**** Material supplied ****

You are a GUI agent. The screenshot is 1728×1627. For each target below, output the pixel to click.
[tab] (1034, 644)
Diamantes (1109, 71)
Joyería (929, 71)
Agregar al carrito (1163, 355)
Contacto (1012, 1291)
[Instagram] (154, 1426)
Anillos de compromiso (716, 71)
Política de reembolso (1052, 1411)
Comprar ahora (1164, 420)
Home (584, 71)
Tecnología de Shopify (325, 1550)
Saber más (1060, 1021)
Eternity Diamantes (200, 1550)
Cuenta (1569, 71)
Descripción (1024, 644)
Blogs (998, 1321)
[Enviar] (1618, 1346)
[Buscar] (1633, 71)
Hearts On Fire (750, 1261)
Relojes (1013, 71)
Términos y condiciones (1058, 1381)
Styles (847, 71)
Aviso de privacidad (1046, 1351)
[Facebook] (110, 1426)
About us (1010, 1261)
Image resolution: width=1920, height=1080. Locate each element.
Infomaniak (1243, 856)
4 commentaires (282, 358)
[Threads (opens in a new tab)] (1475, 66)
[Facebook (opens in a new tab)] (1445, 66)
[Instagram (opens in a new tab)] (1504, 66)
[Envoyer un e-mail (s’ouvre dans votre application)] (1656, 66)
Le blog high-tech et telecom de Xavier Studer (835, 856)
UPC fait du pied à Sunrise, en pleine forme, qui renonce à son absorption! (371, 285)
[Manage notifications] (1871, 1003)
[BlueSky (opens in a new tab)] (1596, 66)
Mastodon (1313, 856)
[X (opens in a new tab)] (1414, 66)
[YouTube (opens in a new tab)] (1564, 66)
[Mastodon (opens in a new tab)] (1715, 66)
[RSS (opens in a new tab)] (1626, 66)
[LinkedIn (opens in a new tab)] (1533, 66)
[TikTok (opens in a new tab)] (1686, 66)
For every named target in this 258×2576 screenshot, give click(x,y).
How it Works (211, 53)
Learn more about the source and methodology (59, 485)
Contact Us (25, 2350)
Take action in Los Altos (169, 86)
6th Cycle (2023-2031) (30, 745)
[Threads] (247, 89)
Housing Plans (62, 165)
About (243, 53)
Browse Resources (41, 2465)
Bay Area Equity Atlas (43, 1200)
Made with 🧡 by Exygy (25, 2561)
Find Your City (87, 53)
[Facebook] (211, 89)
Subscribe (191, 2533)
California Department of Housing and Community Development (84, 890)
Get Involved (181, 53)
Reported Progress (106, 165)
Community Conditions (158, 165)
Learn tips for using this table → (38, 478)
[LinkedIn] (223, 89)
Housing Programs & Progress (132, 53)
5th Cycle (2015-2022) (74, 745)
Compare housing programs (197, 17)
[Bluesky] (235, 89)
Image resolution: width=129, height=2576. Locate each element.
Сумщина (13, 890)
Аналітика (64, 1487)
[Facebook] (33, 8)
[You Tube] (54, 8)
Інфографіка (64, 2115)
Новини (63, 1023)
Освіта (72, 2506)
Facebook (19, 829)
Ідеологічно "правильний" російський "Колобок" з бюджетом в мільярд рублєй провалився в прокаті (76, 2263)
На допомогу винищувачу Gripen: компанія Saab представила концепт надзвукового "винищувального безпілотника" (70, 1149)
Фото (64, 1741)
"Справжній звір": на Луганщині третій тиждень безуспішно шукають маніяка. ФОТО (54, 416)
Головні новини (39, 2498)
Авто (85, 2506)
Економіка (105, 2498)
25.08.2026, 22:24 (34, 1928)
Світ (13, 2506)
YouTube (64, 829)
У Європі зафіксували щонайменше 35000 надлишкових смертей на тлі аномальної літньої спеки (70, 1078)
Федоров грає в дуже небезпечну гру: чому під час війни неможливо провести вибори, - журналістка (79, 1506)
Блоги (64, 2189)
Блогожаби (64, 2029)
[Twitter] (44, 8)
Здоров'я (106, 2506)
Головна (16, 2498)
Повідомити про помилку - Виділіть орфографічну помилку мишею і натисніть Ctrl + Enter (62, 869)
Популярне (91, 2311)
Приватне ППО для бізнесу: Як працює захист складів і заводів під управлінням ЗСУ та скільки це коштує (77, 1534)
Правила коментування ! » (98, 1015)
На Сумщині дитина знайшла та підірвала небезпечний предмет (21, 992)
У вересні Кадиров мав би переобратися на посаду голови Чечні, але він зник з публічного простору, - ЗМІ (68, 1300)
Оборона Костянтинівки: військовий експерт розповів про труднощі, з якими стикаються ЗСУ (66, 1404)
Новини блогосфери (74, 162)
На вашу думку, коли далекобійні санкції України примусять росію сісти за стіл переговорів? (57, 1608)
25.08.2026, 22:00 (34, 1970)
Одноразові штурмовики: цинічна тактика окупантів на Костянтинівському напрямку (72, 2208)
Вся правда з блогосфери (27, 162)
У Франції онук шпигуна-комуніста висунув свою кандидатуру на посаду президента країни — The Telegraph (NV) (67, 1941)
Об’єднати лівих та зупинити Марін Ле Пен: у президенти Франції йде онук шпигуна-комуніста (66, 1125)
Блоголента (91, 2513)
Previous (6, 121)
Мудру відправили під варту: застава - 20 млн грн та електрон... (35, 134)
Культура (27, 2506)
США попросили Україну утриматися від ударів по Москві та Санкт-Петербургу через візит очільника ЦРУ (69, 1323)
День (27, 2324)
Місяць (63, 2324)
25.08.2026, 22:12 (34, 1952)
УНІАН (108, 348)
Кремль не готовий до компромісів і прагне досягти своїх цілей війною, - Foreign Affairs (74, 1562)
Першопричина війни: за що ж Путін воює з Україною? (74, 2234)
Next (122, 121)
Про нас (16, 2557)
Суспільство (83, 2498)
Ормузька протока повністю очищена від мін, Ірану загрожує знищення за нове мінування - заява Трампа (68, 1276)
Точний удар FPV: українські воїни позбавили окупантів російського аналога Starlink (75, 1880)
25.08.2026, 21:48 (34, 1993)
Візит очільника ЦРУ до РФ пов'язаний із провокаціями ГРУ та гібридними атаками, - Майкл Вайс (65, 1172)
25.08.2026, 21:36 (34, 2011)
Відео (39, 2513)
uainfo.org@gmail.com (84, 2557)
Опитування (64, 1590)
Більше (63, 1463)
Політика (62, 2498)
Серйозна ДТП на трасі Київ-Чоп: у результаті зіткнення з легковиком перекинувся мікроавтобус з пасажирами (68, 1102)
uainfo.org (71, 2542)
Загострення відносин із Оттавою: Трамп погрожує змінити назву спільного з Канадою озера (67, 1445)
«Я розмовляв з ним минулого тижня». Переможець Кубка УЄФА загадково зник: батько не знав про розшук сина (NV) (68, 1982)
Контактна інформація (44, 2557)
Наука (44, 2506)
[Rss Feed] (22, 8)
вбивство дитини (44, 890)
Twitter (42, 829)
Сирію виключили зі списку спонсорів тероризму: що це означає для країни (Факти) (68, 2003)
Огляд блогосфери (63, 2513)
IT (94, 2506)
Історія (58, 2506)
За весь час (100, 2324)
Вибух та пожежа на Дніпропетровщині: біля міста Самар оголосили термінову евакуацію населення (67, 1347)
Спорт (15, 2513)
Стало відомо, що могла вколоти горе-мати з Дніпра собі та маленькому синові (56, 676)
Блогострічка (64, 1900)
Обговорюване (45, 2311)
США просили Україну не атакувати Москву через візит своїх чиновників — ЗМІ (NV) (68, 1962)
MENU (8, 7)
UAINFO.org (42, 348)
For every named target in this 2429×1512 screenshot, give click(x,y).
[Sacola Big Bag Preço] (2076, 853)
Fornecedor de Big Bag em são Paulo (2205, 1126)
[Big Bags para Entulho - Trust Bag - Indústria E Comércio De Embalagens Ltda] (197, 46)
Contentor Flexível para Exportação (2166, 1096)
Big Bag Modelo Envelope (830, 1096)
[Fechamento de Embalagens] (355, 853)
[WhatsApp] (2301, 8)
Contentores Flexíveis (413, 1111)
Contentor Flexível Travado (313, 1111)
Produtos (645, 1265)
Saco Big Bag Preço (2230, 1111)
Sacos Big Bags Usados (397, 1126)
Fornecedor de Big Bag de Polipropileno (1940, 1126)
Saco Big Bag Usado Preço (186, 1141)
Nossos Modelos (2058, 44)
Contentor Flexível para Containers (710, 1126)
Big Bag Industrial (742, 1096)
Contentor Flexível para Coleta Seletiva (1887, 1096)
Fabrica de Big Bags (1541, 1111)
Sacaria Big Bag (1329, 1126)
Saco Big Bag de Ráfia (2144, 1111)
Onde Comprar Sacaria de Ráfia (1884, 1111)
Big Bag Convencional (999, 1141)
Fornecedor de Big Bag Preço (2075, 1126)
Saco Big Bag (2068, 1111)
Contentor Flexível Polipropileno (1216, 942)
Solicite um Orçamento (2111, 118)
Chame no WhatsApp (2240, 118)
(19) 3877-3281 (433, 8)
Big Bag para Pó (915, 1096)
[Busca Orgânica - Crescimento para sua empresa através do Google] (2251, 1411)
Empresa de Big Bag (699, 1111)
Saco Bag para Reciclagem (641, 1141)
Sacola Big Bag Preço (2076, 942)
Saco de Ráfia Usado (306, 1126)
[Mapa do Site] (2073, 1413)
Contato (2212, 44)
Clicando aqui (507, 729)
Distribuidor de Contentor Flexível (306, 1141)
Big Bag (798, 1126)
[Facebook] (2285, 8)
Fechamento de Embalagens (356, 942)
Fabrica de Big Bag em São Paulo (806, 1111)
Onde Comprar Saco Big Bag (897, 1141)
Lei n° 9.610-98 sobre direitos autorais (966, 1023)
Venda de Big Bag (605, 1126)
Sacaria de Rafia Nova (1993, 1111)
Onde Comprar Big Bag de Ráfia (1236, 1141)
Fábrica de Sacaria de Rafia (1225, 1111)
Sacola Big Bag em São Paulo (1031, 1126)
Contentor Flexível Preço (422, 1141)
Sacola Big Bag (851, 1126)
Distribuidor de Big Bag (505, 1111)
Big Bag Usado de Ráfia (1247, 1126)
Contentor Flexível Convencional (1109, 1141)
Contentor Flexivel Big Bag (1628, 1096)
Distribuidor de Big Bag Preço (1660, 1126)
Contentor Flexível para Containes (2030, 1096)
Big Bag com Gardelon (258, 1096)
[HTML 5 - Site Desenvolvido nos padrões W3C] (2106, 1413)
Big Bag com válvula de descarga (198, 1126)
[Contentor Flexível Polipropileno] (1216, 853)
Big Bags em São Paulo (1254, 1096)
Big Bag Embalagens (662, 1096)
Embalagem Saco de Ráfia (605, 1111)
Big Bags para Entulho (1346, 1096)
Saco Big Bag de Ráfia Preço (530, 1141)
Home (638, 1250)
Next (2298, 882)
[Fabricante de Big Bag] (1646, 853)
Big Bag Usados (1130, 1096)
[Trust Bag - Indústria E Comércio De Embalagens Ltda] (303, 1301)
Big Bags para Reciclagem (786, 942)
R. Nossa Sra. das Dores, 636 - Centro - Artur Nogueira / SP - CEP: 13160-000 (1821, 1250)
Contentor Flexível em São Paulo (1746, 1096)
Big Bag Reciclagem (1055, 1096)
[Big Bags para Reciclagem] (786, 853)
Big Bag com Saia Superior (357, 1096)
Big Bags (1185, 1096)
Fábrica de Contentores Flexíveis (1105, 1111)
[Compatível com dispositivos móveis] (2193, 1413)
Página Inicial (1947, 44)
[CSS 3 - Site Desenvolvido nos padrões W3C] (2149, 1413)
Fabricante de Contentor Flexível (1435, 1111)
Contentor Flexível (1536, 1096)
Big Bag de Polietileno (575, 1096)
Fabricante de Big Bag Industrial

****

Problem description |
The reply should consist solely of the lines of the data, exact, from the opening line through the line with "Contact Us (25, 2350)", inclusive.

Answer to this exercise |
You are a GUI agent. The screenshot is 1728×1627. For each target below, output the pixel to click.
[tab] (1034, 644)
Diamantes (1109, 71)
Joyería (929, 71)
Agregar al carrito (1163, 355)
Contacto (1012, 1291)
[Instagram] (154, 1426)
Anillos de compromiso (716, 71)
Política de reembolso (1052, 1411)
Comprar ahora (1164, 420)
Home (584, 71)
Tecnología de Shopify (325, 1550)
Saber más (1060, 1021)
Eternity Diamantes (200, 1550)
Cuenta (1569, 71)
Descripción (1024, 644)
Blogs (998, 1321)
[Enviar] (1618, 1346)
[Buscar] (1633, 71)
Hearts On Fire (750, 1261)
Relojes (1013, 71)
Términos y condiciones (1058, 1381)
Styles (847, 71)
Aviso de privacidad (1046, 1351)
[Facebook] (110, 1426)
About us (1010, 1261)
Image resolution: width=1920, height=1080. Locate each element.
Infomaniak (1243, 856)
4 commentaires (282, 358)
[Threads (opens in a new tab)] (1475, 66)
[Facebook (opens in a new tab)] (1445, 66)
[Instagram (opens in a new tab)] (1504, 66)
[Envoyer un e-mail (s’ouvre dans votre application)] (1656, 66)
Le blog high-tech et telecom de Xavier Studer (835, 856)
UPC fait du pied à Sunrise, en pleine forme, qui renonce à son absorption! (371, 285)
[Manage notifications] (1871, 1003)
[BlueSky (opens in a new tab)] (1596, 66)
Mastodon (1313, 856)
[X (opens in a new tab)] (1414, 66)
[YouTube (opens in a new tab)] (1564, 66)
[Mastodon (opens in a new tab)] (1715, 66)
[RSS (opens in a new tab)] (1626, 66)
[LinkedIn (opens in a new tab)] (1533, 66)
[TikTok (opens in a new tab)] (1686, 66)
For every named target in this 258×2576 screenshot, give click(x,y).
How it Works (211, 53)
Learn more about the source and methodology (59, 485)
Contact Us (25, 2350)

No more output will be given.